Но кажется, что порой именно глубины не хватает нам, когда мы начинаем рассуждать о детях, пытаемся проникнуть в загадку детской души. Не часто ли до неприятности слезливым умилением заменяются попытки понять ребенка по-настоящему? Вспомним большинство дореволюционных детских изданий, «назидательное чтение», которое кроме назидательности содержало еще и вот это сладкое умиление – у авторов подобного творчества и сейчас немало наследников. Но в истинно глубоком отношении к детям нет места елею и сюсюканию так же, как нет места и неумеренной строгости и сухости.

Тот, кто воспринимает вещи объективно, никогда не станет утверждать, что дети целиком и полностью безгрешны, не подвержены страстям, что они – сущие ангелы во плоти. Блаженный Августин в «Исповеди» высказал свои мысли на этот счет довольно жестко: «Младенцы невинны по своей телесной слабости, а не по душе своей. Я видел и наблюдал ревновавшего малютку: он еще не говорил, но, бледный, с горечью смотрел на своего молочного брата. Кто не знает таких примеров?.. Все эти явления кротко терпят не потому, чтобы они были ничтожны или маловажны, а потому, что с годами это пройдет. И ты подтверждаешь это тем, что тоже самое нельзя спокойно видеть в возрасте более старшем».

━━━━━━━━━━

_ЗАДАЧИ ДЛЯ РЕШЕНИЯ_:
1. Кого, согласно фрагменту о детях, видел и наблюдал Блаженный Августин?
2. Воспроизведите строки материала, начиная со строки, содержащей «Viewport: 521px width, 541px», и до последней строки материала включительно, заменив «checkbox» на «toggle» и оставив все остальное без изменений. Изображения в ответ не включайте.

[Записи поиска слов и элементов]
━━━━━━━━━━

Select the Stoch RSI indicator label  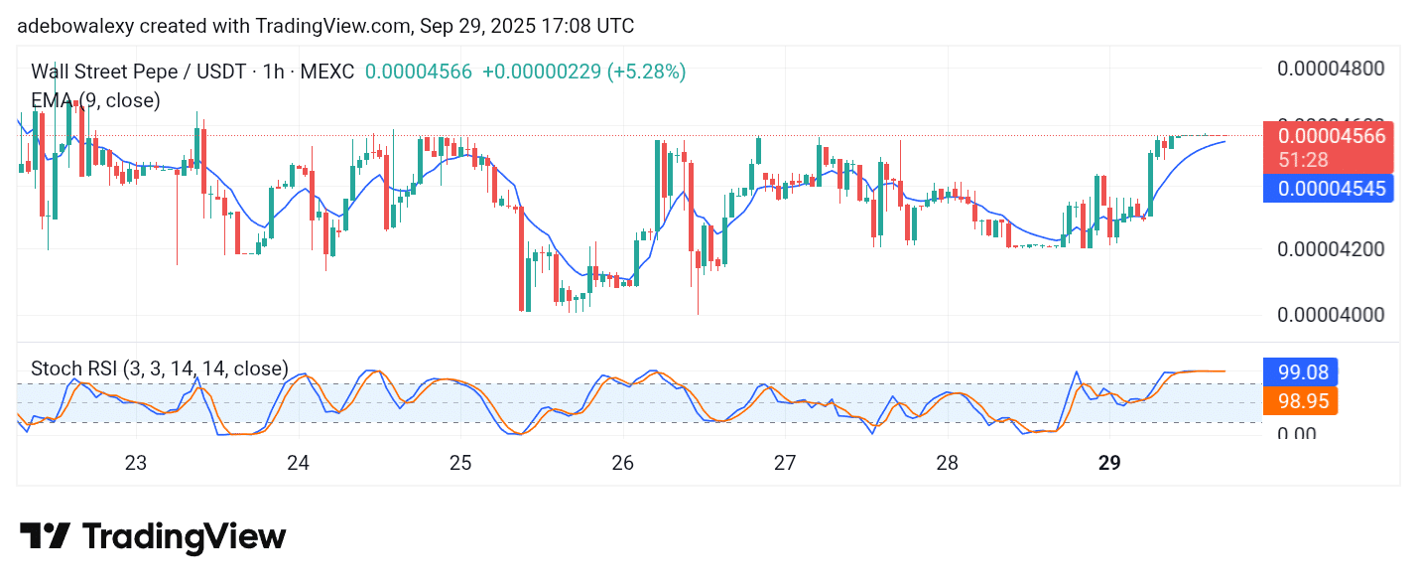(x=160, y=368)
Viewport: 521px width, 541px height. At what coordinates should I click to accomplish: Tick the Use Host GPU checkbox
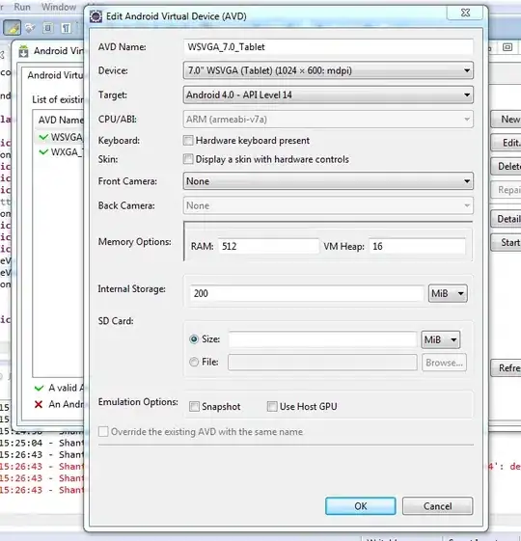click(x=272, y=406)
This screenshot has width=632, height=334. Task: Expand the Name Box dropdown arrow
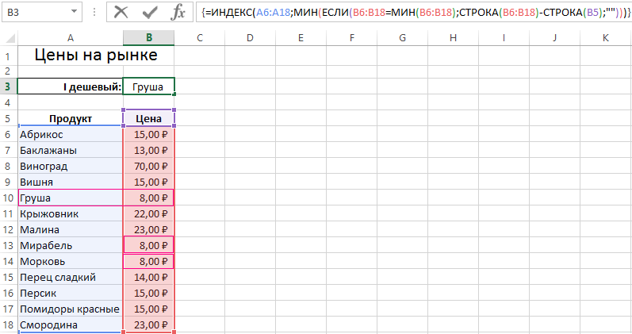point(74,13)
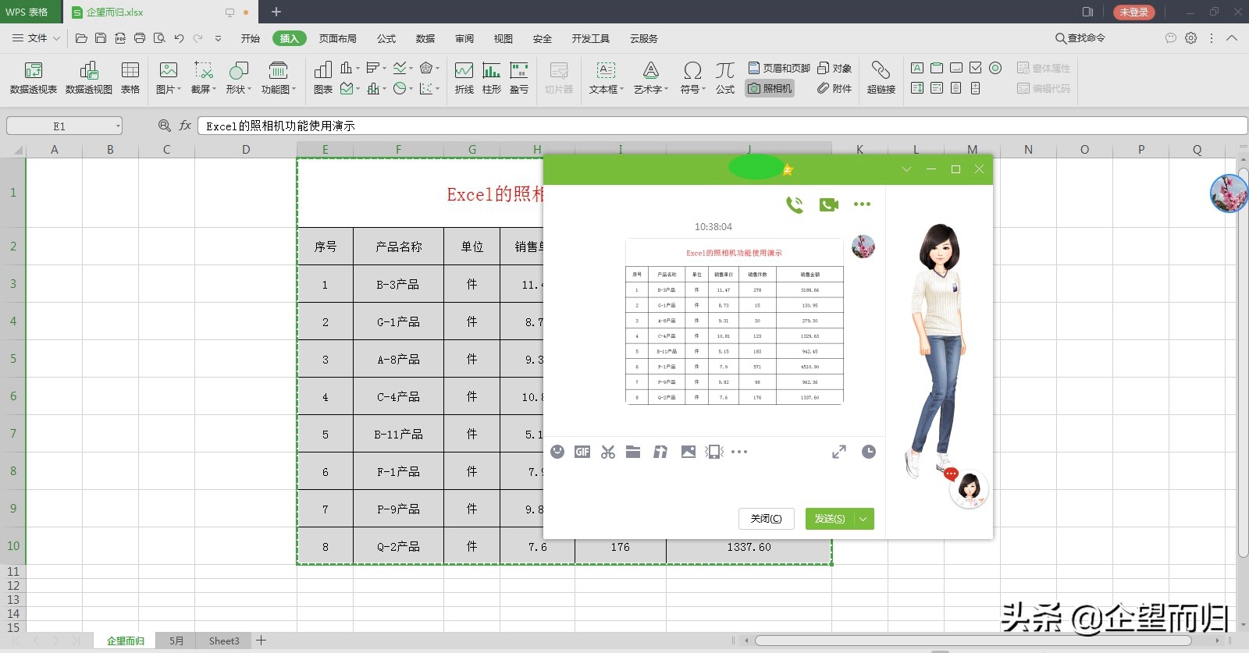Click the 关闭(C) button in chat
1249x653 pixels.
[766, 519]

━━━━━━━━━━

_ОТВЕТЫ К ЗАДАЧАМ_:
1. Ревновавшего малютку, который еще не говорил, но, бледный, с горечью смотрел на своего молочного брата.

2.
Viewport: 521px width, 541px height. At what coordinates should I click to accomplish: Tick the Use Host GPU toggle
click(x=272, y=406)
This screenshot has width=632, height=334. Task: Expand the Name Box dropdown arrow
point(74,13)
Click the 关闭(C) button in chat
1249x653 pixels.
[766, 519]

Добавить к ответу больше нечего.